Wednesday, 11 December 2013


I have always liked the word Paradoxical - mainly because it's quite difficult to explain what it means but you nevertheless know what it means. Do you know what I mean?

Anyway, I am having a bit of a paradoxical time at the moment. It goes a bit like this: new medication comes along. For most people it is all singing and all dancing, no side effects, no relapses, going to make your life wonderful, medication. And guess what, it comes in tablet form. One pill a day and that's it. Fantastic.

Well, fantastic until you have the first set of blood tests and your neurologist suggests that you are either (a) a vampire or (b) already dead. Hmm. So, I plead with him to let me stay on panacea-type medication. He reluctantly agrees for a further two weeks because the alternatives are not so all-singing-and-all-dancing. In the meantime, I do that very dangerous thing: research on the inter-web (as my mum in law refers to it).

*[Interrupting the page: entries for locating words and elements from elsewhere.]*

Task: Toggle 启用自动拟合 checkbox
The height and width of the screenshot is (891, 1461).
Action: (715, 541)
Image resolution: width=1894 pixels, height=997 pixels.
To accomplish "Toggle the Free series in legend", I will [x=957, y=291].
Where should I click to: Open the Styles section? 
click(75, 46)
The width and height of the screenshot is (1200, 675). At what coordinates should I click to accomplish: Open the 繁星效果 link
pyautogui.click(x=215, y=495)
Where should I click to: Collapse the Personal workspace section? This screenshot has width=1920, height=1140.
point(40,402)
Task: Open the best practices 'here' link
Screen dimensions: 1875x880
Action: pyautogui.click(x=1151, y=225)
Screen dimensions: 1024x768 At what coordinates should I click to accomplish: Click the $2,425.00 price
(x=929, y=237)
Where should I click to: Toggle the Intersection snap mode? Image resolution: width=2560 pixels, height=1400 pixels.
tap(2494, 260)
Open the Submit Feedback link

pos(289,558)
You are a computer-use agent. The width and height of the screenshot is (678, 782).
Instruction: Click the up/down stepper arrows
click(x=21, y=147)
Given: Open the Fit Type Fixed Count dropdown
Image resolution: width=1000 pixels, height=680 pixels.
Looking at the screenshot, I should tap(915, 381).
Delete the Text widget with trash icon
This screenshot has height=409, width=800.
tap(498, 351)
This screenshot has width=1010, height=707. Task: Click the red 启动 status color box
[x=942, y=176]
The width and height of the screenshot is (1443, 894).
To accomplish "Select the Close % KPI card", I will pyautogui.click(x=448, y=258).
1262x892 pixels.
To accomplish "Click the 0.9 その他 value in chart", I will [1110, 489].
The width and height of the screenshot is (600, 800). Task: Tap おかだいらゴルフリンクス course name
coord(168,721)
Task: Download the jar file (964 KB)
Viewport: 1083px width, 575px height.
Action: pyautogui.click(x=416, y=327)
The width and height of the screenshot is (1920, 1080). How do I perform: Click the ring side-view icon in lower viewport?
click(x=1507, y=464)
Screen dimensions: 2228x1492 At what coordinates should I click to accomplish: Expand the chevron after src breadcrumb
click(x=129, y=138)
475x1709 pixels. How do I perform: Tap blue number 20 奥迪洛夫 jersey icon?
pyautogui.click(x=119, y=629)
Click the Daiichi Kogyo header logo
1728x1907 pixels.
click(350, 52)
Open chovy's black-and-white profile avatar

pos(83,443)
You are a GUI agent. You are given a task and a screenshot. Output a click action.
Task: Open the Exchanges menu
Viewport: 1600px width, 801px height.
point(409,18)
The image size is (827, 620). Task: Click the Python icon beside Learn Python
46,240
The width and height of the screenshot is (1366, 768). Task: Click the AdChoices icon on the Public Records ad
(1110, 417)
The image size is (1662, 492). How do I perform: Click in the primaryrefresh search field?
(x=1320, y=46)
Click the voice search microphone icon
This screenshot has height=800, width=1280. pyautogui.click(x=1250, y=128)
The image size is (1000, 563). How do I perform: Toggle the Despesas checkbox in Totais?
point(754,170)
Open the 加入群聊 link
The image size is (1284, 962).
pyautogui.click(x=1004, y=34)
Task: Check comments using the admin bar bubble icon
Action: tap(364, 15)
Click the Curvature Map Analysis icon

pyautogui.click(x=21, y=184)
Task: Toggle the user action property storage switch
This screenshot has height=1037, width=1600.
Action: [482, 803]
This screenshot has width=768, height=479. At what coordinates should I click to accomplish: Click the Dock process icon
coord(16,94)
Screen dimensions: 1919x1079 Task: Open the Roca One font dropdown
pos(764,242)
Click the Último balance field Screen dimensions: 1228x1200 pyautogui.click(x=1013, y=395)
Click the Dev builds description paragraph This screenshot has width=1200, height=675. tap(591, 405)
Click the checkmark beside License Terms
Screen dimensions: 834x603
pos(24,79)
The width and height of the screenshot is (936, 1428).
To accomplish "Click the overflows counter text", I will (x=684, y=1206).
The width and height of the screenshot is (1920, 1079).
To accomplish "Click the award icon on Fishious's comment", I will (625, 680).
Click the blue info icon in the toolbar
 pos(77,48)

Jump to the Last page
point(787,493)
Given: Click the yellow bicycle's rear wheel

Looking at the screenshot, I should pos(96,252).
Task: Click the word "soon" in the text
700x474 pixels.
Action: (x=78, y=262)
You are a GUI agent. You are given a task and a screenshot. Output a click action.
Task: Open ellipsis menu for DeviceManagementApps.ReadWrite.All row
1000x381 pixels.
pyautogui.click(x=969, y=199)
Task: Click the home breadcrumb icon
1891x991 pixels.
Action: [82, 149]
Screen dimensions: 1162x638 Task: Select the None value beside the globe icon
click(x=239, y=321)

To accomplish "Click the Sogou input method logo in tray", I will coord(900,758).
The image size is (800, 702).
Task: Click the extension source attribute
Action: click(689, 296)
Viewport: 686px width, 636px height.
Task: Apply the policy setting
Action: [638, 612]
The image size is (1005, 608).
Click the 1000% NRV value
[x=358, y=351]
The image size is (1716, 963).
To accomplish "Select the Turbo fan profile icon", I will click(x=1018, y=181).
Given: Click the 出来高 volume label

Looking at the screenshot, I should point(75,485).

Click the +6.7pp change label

Research into medical matters on the inter-web is not for the faint-hearted. Within two hours I was convinced that I had dengue fever, chagas disease, leprosy and the plague. The research on said new medication however, was suspiciously elusive. I directed myself to that paragon of all human interaction: Facebook, and joined a group. Therein lay the answers to all of my queries.

So today I see my GP for a minor complaint which she concludes is stress related. Juggling too many balls in the air, she suggests. It quickly dawns on me (cos I'm smart like that) that the most stressful thing in my life is not my job, my kids, my PhD - it's my neurologist and the not so all-singing-all-dancing medication. Paradoxical: the thing that is supposed to make me feel good, is in fact the one thing in my life that I am stressing about. So, what's a girl to do? There's no alternative but to make a list of things to avoid the stress (admit it, you knew there was going to be a list) My GP suggests less coffee, sleeping, eating, that kind of thing. But oh, no. That won't do. So, here's the grown up woman's guide to avoiding stress:

1. Stab the neurologist with something sharp.

2. Give as many people as you can, the finger on the SZR and see how long it takes the police to arrest you (this is based on the hypothesis that it isn't in fact illegal to make hand gestures but is merely frowned upon). There's nothing like a night in Dubai Jail to smooth away all thoughts of anything else stressful in your life.

3. Avoid looking at the photographs that your best friend took at the Christmas party last week.

4. Arrange a further Christmas party (you might be able to remember this one)

5. Respond to the emails asking you if you would like to enlarge your 'member' just to see what they can offer (women only on this one please). The possibilities are endless.

6. Go into Gap and unfold all the carefully folded jumpers telling the assistants that you are looking for a size -1

7. Just for a laugh, spend the day trying to get something done in immigration - if you are really stressing about something in your life do this on a Thursday - all other stresses pale into insignificance once you have to contend with immigration.

8. Decide from now on to cook only things that require 1 tablespoon of wine. Be inventive: beans on toast au vin, sausages poached in wine with egg and chips,red lentil and sauvignon blanc soup, you get the picture. Once a bottle is opened it must be drunk or it goes off (which is a waste of money, which causes you stress, so you need to drink it).

9. Log in to Ebay and look in the miscellaneous-other section. Weird isn't even close. This will make you realise that no matter how stressful your life is, there are people out there suffering far more than you (and they are prepared to pay for it).

10. Finally, write stupid blog entry, include list that you can only think of 9 things when your OCD decrees that it should be 10, and then just add stupid statement on the bottom...

1 comment:

  1. Great post - being able to write about life's serious issues with humor is a gift.